In più , il cioccolato contiene il magnesio, indispensabile per vari processi metabolici, per la funzionalità di alcuni enzimi, per i fenomeni di trasmissione neuromuscolare degli stimoli nervosi, per permettere all’organismo di adattarsi a situazioni stressanti. Contiene alcuni alcaloidi che agiscono a livello di sistema nervoso, come la caffeina e la teobromina, con un effetto positivo sulla concentrazione mentale e che agiscono anche a livello cardiocircolatorio e muscolare.

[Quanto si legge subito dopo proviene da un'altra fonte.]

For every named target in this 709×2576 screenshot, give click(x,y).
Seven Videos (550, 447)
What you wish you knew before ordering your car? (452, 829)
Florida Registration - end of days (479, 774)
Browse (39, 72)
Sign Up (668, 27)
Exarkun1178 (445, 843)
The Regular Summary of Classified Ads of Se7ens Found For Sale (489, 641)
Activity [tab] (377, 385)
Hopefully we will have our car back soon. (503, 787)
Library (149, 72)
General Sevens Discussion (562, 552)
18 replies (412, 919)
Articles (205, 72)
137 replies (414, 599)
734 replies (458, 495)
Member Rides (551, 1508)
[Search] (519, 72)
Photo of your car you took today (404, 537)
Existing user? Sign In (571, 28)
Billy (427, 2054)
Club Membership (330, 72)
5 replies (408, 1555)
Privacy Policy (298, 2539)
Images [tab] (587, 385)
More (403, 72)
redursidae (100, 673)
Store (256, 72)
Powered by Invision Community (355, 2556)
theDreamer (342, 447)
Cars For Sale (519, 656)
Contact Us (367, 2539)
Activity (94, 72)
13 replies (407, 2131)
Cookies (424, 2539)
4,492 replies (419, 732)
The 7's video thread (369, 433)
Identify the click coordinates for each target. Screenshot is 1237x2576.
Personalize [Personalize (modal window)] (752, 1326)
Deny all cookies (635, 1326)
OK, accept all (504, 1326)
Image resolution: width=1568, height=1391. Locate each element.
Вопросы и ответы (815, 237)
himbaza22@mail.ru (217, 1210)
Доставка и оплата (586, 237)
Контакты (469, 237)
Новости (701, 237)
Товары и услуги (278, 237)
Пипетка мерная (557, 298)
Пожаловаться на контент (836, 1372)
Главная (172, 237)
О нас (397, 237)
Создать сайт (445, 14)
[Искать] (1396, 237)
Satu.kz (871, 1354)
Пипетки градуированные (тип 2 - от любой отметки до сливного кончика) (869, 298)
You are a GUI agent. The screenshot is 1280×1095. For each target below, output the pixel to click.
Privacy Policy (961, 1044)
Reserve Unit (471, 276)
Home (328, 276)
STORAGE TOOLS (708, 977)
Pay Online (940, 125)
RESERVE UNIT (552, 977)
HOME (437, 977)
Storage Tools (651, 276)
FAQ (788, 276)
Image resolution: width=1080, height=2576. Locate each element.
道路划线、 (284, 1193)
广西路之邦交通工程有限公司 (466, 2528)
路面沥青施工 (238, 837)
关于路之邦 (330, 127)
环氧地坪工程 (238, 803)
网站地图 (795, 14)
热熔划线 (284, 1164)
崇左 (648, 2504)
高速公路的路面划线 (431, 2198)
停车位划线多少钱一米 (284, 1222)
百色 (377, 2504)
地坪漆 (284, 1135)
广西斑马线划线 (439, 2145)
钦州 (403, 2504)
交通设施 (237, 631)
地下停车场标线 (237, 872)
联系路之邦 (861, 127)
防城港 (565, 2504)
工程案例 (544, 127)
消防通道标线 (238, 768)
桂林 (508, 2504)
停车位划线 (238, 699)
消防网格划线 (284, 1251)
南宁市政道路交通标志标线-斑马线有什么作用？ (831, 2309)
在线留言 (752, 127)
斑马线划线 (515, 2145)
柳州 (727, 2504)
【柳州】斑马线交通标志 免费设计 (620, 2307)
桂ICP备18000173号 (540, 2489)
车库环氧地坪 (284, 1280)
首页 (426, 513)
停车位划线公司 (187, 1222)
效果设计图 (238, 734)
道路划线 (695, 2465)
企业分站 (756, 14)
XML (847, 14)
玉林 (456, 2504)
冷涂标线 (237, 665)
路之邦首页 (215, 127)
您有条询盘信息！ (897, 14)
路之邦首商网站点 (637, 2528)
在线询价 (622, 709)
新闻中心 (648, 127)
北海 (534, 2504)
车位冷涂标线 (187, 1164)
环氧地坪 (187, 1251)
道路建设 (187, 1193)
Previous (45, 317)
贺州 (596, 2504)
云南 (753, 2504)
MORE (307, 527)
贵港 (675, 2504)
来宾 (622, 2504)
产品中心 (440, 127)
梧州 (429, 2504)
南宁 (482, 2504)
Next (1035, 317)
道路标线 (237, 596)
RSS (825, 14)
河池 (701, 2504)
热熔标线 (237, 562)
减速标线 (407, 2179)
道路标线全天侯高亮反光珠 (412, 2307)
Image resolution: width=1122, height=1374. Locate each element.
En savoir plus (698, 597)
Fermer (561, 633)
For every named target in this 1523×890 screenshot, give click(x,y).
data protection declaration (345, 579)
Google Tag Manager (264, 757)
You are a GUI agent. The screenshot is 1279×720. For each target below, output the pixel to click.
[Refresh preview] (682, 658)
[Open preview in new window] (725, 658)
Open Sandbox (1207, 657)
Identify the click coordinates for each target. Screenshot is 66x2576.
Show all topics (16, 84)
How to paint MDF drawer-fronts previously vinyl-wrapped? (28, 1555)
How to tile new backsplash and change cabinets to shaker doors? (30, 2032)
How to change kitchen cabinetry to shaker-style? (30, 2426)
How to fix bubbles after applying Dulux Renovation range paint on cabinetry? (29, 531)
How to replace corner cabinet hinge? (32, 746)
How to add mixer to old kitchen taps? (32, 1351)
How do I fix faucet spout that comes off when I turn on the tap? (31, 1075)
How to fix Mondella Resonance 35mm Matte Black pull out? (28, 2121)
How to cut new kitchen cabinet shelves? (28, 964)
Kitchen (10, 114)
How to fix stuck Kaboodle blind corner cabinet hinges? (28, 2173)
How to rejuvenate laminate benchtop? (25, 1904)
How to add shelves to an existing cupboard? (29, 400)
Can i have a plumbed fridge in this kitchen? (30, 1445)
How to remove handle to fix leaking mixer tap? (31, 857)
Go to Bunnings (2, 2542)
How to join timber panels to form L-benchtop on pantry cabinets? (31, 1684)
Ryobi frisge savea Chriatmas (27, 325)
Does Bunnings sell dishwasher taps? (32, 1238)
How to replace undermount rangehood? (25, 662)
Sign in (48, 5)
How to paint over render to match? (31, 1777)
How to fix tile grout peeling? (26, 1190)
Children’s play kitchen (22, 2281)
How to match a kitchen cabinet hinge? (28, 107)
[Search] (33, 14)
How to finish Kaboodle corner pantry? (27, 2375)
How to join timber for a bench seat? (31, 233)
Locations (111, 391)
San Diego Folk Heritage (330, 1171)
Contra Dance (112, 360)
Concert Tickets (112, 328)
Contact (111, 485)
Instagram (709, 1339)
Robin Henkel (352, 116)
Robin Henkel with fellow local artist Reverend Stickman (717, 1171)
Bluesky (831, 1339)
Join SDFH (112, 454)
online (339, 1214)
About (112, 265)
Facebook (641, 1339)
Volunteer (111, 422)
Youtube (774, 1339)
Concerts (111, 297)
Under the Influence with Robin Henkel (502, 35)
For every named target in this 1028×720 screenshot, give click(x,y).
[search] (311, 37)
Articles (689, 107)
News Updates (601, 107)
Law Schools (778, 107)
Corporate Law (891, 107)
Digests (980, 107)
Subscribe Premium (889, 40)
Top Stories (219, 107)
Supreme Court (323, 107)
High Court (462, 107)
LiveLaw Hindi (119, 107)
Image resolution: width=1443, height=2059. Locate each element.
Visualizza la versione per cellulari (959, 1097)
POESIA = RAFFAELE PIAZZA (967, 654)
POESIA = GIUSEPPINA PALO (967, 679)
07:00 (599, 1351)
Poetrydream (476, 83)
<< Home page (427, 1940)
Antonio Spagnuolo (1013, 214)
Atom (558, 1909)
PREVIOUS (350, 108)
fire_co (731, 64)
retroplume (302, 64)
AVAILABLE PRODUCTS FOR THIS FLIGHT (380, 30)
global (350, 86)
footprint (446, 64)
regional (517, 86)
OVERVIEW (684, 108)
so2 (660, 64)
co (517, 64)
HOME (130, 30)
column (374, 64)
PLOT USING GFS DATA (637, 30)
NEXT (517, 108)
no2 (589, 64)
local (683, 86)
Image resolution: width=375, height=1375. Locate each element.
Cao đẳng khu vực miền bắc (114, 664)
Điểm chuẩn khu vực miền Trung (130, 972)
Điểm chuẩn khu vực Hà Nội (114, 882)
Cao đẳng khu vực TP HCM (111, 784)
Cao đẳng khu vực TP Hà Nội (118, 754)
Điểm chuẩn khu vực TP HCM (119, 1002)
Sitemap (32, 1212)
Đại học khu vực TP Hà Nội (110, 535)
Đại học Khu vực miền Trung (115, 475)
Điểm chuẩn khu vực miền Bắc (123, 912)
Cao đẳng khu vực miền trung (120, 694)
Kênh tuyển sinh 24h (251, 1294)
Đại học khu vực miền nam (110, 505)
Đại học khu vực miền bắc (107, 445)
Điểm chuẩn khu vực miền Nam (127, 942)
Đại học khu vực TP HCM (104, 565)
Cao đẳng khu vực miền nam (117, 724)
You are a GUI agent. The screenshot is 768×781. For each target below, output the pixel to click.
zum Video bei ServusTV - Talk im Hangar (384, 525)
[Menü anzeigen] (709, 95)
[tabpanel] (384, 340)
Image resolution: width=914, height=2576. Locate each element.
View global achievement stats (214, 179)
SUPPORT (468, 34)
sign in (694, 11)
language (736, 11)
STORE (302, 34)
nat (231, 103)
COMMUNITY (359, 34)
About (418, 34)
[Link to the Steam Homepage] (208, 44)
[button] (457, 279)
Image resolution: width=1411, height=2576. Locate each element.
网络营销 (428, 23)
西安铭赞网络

Questo non assolve però chi annega le proprie tensioni tuffandosi dentro una scatola di cioccolatini, rinunciando ad una passeggiata e a un po’ di attività fisica, che stimolano ugualmente le stesse reazioni nell’organismo, con buona pace dei nostri rapporti con la bilancia.

Infine, un’ultima delle dolci scoperte da parte dei ricercatori della Harvard Medical School, capitanati da Norman Hollemberg, che hanno trovato la correlazione tra consumo di cacao e pressione. Il gruppo ha infatti verificato come i membri delle tribù amerinde dei Kuna che vivono nelle isole del Centro America , grandi consumatori di cacao, sviluppino problemi di ipertensione dovuti all’invecchiamento molto più tardi rispetto ai membri della stessa etnia che si sono spostati sulla terraferma. Il secondo passo di questa scoperta è consistito nel sottoporre ad alcuni test dei volontari di Boston, somministrando ad essi cacao simile a quello consumato dagli indigeni, e ad altri un “placebo”. I soggetti che consumavano cacao in maggior quantità rilasciavano, nel plasma renale, una maggior quantità di prodotti derivati dall’azoto che favoriscono la dilatazione delle arterie, incrementano il flusso sanguigno e mantengono l’elasticità dei vasi.

Allora, chi vuol trasgredire è avvisato: la cioccolata, come il vino rosso, fa bene anche al sangue, ma per stare meglio, consumate entrambi con saggia moderazione.